The characters in this film face something so incomprehensible that the immediate reaction is to call it insane. They are unable to process the horror and its the collateral damage. We the audience are lucky enough to have Ethan and Joel Coen co-direct No Country for Old Men, because these filmmakers, today worthy of being called veterans and masters, don’t make it easy for us to process either.
What are we trying to process? It’s the story of a Texas welder Llewelyn Moss (Josh Brolin) who stumbles upon the aftermath of a drug deal gone bad. He’s not a man you would expect to do anything exceptional, but he would most likely do the right thing. When he finds a case with $2 million in cash close to the shootout, he does something stupid. He tries to keep the cash.
Being a man who does what’s right and what’s stupid, Llewelyn returns to the scene that night to give water to a wounded Mexican man, a man who begged him for agua when Llewelyn first stumbled upon the bloodbath. But somebody else was already there looking for the money and they stuck around to wait for Llewelyn. If only drug dealers looking for the cash were the least of his problems. He gets away from them. The money belongs to someone who wants it back and that someone hires Anton Chigurh (Javier Bardem) to get it for him.
Anton Chigurh isn’t just a killer. He isn’t just a ghost, as Sheriff Bell (Tommy Lee Jones) describes him. Chigurh is something so cold, so calculated, so confident in principles that he appears to exist on a different plane, even when he is bloodied and broken. He’s so indifferent to killing (using a cattle gun to murder humans) that it terrifies the characters around him. For us, the audience, watching those characters try to understand how they exist in the same world is just as unsettling.
It’s easy to keep an audience off-kilter with the idea of Chigurh alone. The Coens, who here produce their best film since the immortal Fargo, don’t settle just on ideas. With a Hitchockian sense of story and suspense, Coens manage to invert the notion of what an audience can expect from each individual scene, something they’ve been able to do in their best efforts. With No Country For Old Men, it creates an atmosphere of unease, making Chigurh and the other characters exponentially more effective.
After two complete catastrophes and a lukewarm film like The Man Who Wasn’t There, the Coen’s certainly have their mojo back. Shockingly, they do it without the supporting cast we expect to see in a Coen Brothers film. No Steve Buscemi. No John Goodman. No Frances McDormand. Still, with the pitch-perfect Jones and the virile Brolin, the Coens construct two of their staple characters (a small town police chief and an working class schmuck) with nuances they’ve never explored.

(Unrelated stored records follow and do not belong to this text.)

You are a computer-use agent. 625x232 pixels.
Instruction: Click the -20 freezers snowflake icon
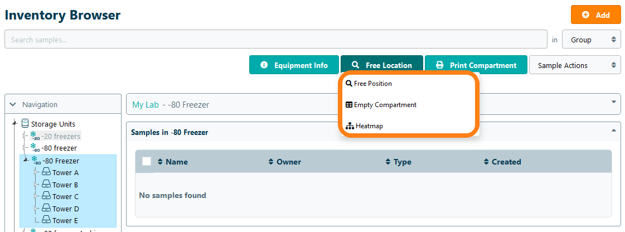click(34, 136)
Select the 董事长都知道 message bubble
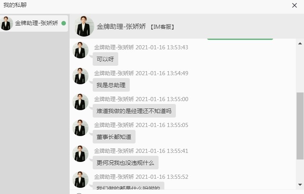Image resolution: width=304 pixels, height=194 pixels. tap(114, 137)
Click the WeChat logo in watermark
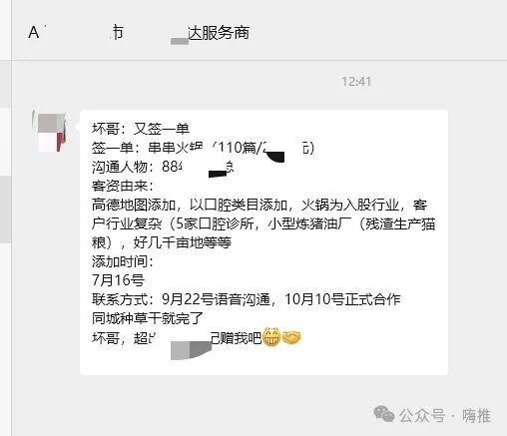The image size is (507, 436). tap(384, 414)
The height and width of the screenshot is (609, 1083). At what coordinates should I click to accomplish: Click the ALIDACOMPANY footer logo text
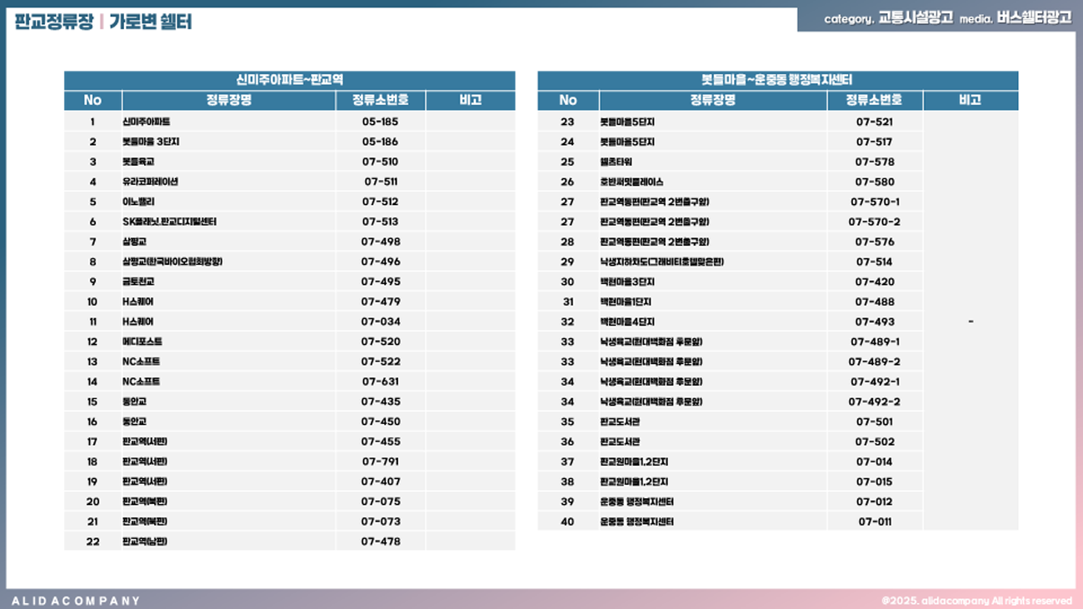pos(76,601)
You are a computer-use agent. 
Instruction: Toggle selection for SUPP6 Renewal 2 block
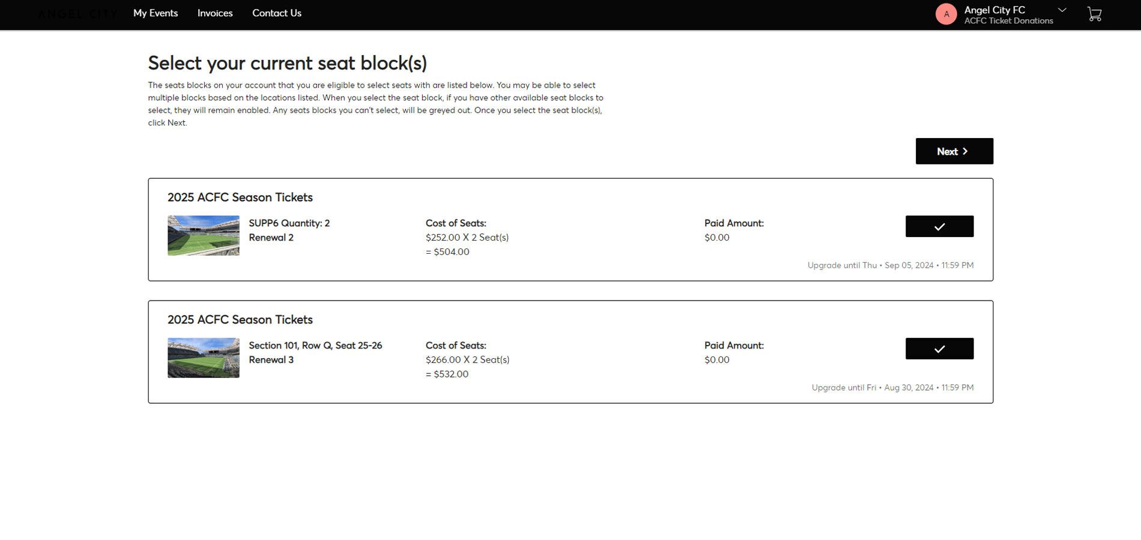tap(939, 226)
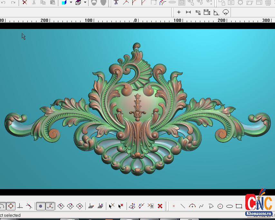Screen dimensions: 275x220
Task: Select the tangent snap icon
Action: pyautogui.click(x=29, y=206)
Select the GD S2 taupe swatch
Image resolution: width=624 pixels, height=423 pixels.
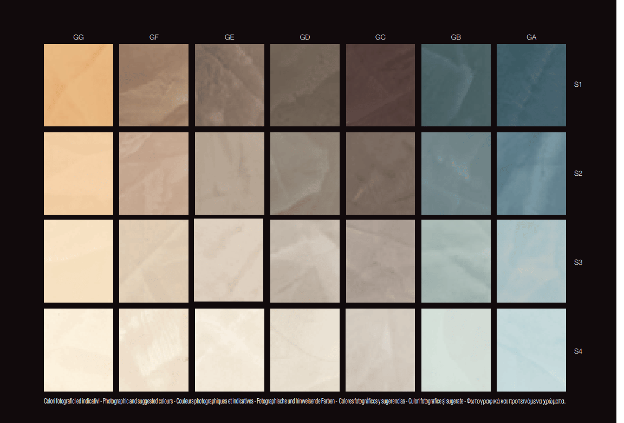pyautogui.click(x=305, y=174)
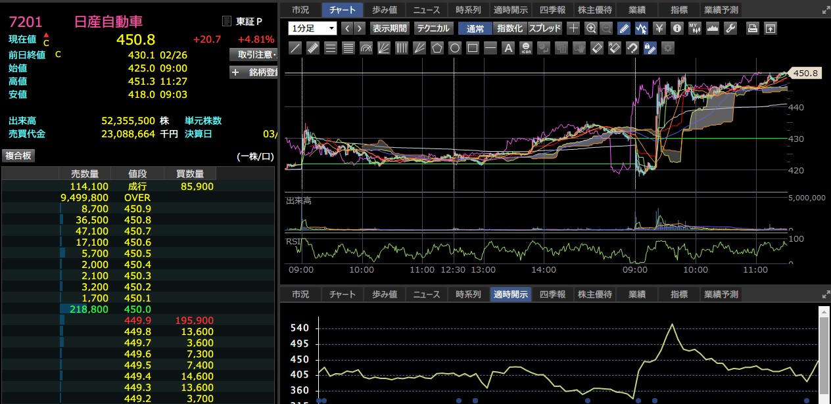The image size is (831, 404).
Task: Click the テクニカル button
Action: (x=433, y=28)
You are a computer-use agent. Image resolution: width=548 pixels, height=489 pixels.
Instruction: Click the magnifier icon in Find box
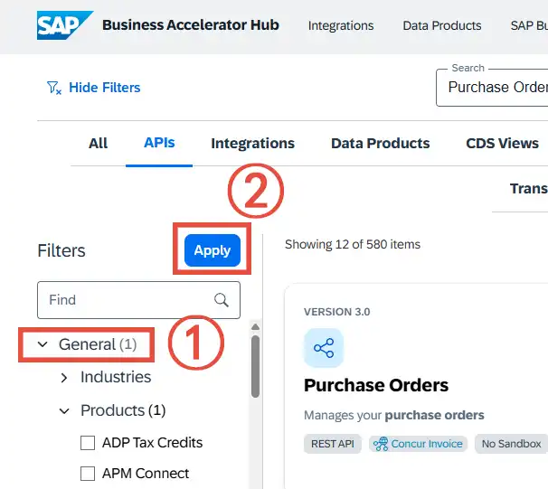pyautogui.click(x=222, y=300)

For the Coens, No Country for Old Men is all about the unexplored. And for the audience it’s about being shocked and surprised by their deep, unexpected venture into new territory.
No Country for Old Men, starring Tommy Lee Jones, Josh Brolin and Javier Bardem, directed by Ethan and Joel Coen, opens wide Nov. 21.
This movie is the best that I watched recently. The plot is very original and intriguing. I was surprised by the fact that Tommy Lee Jones did nothing during whole movie, he was just appearing here and there, but he didn’t affected development of story at all.